Suppose, you have the full penguins dataset:
penguins_df.head()
Output:
+----+-----------+-----------+------------------+-----------------+---------------------+---------------+--------+
| | species | island | bill_length_mm | bill_depth_mm | flipper_length_mm | body_mass_g | sex |
|----+-----------+-----------+------------------+-----------------+---------------------+---------------+--------|
| 0 | Adelie | Torgersen | 39.1 | 18.7 | 181 | 3750 | MALE |
| 1 | Adelie | Torgersen | 39.5 | 17.4 | 186 | 3800 | FEMALE |
| 2 | Adelie | Torgersen | 40.3 | 18 | 195 | 3250 | FEMALE |
| 3 | Adelie | Torgersen | nan | nan | nan | nan | nan |
| 4 | Adelie | Torgersen | 36.7 | 19.3 | 193 | 3450 | FEMALE |
+----+-----------+-----------+------------------+-----------------+---------------------+---------------+--------+
You would like to make a brief report about female penguins. However, you'd like to base your analysis only on the columns 'species', 'island', and 'sex' . Select all rows that contain female penguins and the columns 'species', 'island', 'sex' , then print the resulting DataFrame.

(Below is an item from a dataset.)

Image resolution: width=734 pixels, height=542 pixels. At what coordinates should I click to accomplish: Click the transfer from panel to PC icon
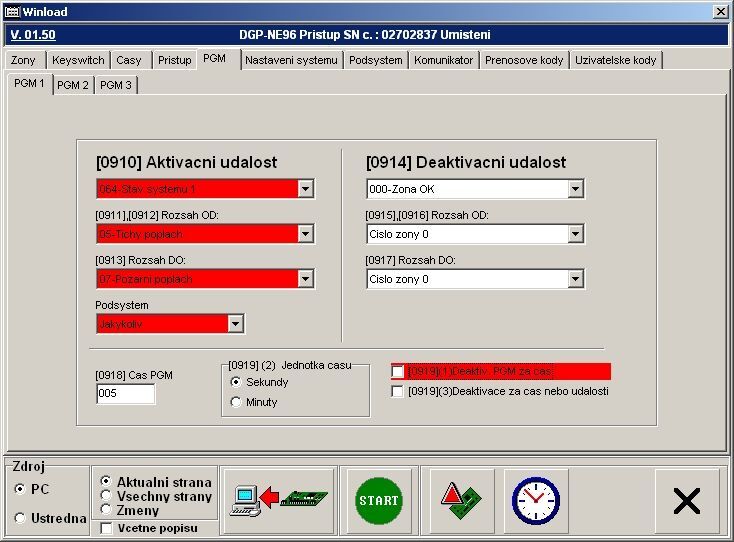pos(279,500)
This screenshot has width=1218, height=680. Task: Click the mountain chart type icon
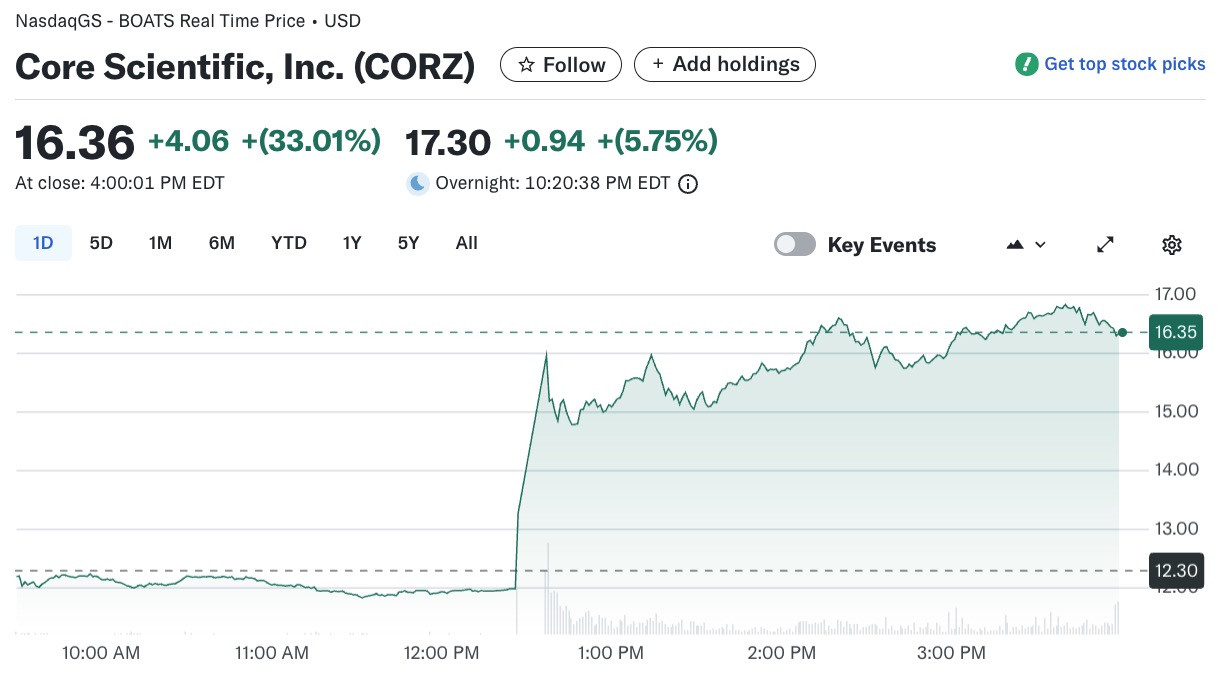tap(1015, 244)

Tip: It's easier to use .loc here. Take a look at this code snippet from the theory to solve the task:
df.loc[df.birthday == '12.05.1979', 'last_name':'birthday':2]
Output:
+----+-------------+------------+
| | last_name | birthday |
|----+-------------+------------|
| 3 | Doe | 12.05.1979 |
+----+-------------+------------+